_WHAT YOU NEED TO DO:_ Which of the lines below hold "computer"? Please return each one.

*** Opening of EXTRACTED DATA ***

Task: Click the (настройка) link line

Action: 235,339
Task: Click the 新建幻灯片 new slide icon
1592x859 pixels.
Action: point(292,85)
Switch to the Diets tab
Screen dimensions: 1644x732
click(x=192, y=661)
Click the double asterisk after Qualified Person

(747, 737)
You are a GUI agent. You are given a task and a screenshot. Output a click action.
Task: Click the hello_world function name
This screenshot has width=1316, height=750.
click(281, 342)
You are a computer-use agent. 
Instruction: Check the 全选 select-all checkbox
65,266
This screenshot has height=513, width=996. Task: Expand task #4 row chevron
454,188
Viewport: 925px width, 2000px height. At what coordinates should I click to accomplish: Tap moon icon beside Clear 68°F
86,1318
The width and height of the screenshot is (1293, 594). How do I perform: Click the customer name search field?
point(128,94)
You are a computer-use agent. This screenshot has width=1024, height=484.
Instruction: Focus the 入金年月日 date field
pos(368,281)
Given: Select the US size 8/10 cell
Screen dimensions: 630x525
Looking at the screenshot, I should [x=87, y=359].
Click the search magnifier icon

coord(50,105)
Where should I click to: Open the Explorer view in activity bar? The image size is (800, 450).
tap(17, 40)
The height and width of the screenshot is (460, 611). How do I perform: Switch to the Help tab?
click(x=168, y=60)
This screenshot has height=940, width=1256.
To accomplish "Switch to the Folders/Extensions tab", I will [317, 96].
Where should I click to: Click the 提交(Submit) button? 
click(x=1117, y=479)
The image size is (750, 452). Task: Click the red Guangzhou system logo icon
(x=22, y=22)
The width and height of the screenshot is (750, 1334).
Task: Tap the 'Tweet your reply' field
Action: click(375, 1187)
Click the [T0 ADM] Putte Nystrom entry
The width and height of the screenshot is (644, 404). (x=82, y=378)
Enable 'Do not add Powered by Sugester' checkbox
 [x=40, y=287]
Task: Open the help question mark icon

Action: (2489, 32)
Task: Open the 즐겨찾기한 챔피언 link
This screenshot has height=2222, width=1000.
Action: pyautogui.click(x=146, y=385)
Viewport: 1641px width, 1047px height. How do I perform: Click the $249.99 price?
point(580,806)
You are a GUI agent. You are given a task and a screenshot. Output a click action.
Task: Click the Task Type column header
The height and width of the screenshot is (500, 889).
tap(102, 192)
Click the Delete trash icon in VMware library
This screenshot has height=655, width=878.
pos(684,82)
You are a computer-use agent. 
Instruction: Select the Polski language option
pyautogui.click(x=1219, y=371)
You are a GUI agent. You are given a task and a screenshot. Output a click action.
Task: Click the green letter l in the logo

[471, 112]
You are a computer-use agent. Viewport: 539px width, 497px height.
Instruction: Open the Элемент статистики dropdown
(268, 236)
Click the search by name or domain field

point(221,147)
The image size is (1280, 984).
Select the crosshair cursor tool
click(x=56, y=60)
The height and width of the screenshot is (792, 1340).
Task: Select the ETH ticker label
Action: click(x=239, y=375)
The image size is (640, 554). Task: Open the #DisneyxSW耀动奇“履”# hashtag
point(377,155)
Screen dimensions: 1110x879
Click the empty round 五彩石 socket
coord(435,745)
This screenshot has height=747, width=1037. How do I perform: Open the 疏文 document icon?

*** Close of EXTRACTED DATA ***

_THE ANSWER:_
You are a computer-use agent. 
You are a computer-use agent. This screenshot has width=1024, height=484.
You are a computer-use agent. 
You are a computer-use agent. Viewport: 539px width, 497px height.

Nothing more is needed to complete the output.